There are so many lessons here for companies. But I want to focus on three.

Give before you ask. Any company that asks customers for donations, but isn't dipping enough into their own coffers is asking for trouble. Don't just rely on OPM (aka other people's money). That's like offering to host Thanksgiving dinner at your house and then expecting everyone else to bring the food and trimmings. Be a gracious host.

On average, companies donate .80 percent to charity, which, by the way, is half of what they were donating a generation ago. Businesses should aim to meet or exceed this industry average.

A good example of a company giving before they ask is Shaw's Supermarkets. After the Boston Bombing last April they posted this sign on their registers. They kicked off their customer fundraiser by donating $100,000. Then they offered to match shoppers' donations up to $100,000. That's leading with your checkbook.

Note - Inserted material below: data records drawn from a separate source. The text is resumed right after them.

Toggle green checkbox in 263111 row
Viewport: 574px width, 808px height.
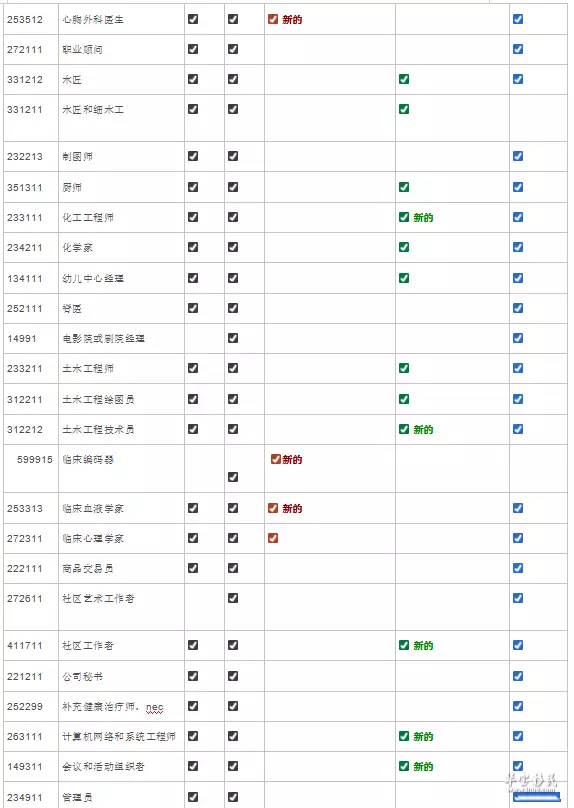coord(404,736)
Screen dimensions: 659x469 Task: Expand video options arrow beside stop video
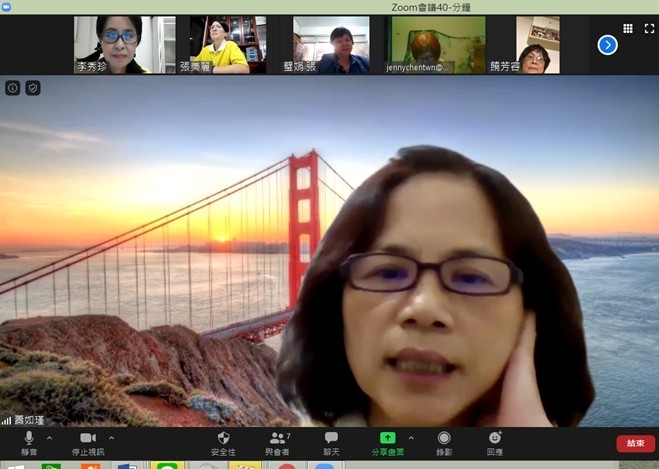111,437
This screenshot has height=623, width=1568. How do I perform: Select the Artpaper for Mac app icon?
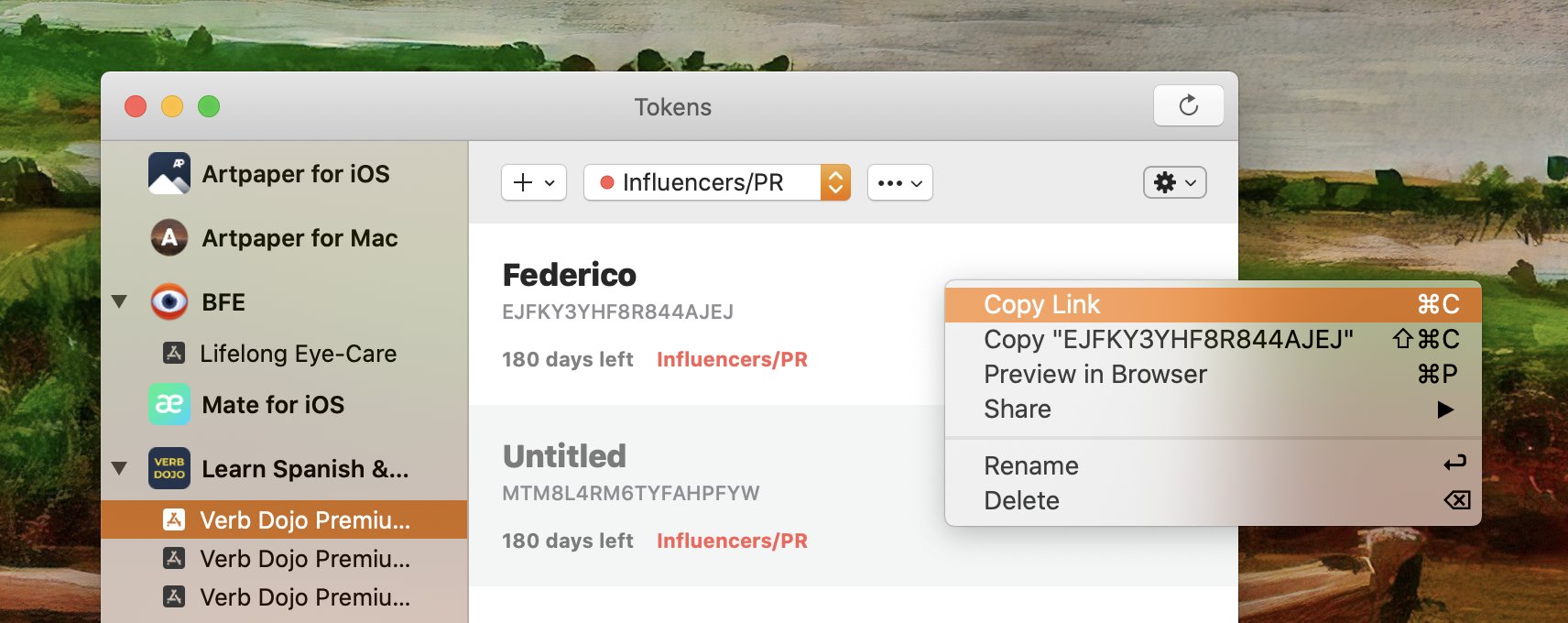tap(169, 238)
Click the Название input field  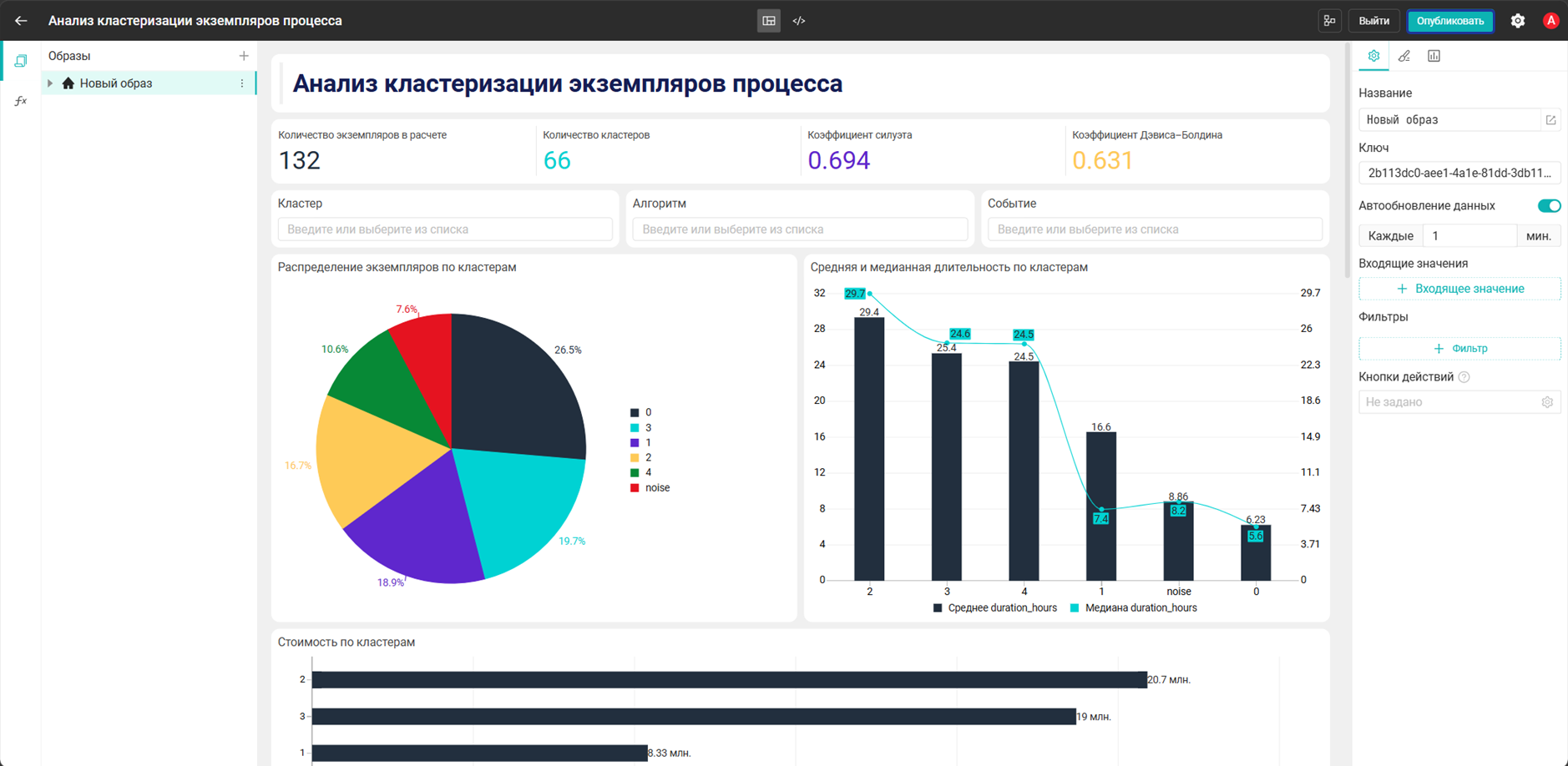pos(1449,120)
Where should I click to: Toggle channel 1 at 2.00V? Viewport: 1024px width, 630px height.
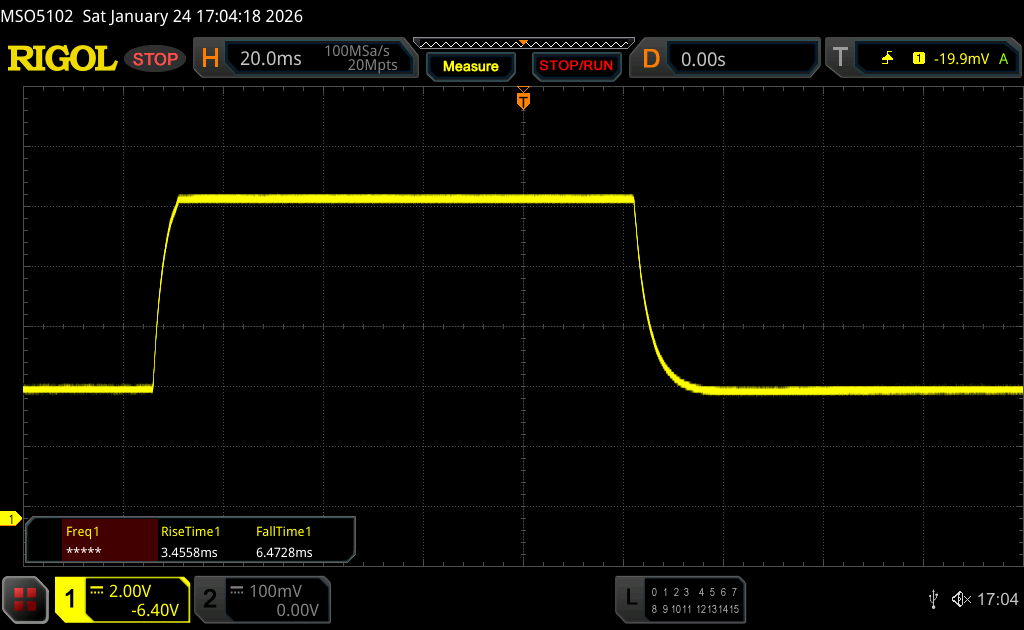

If you're going to own something, own it. McDonald's has its name splashed across every Ronald McDonald House in the world. They should be contributing more than 20 percent to operating costs. In many instances with individual houses, it appears they are donating a lot less. I'll never look at a Ronald McDonald House in the same way ever again.

I've always admired Chili's Grill & Bar commitment to their partnership with St. Jude Children's Research Hospital. They sell Create-a-Pepper coloring sheets, merchandise and food that benefits the hospital and even have an annual donate profits day in September that gives 100 percent of the profits to St. Jude. They've also experimented with QR codes and hashtags to raise money and promote the partnership. It's all part of a ten year, $50 million commitment Chili's made to St. Jude. A commitment that Chili's surpassed two years early.

Make your customers and employees the stars. The report complains that McDonald's is lumping customer donations in with their own and not giving credit where it is due. Boy, those days are over. Companies need to put a spotlight on the real stars of fundraising: employees and customers. The company is black powder and cause marketing is the fuse. But stakeholders are the match that make things ignite! Don't forget that when people start pointing and oohing and ahing over the fundraising results.

If I was McDonald's, I would:

  • Raise charitable giving to one percent of pre-tax profits, or $100 million.
  • Pledge to cover a minimum of 50 percent of the operating costs of every Ronald McDonald House in the world.
  • Have more fundraisers in restaurants that include a company match. Donation boxes are great, but they're passive fundraisers. I would do more programs that actively engage customers and employees and would give when they give.

These changes will cost McDonald's a lot of money. But it will be worth it because the power of sincerely attaching your brand to a cause is a powerful and wonderful thing.

McDonald's spends nearly a billion dollars a year on advertising. They should trade some of the visibility they get from traditional ads for the favorability that cause marketing offers. Those golden arches need a bigger halo.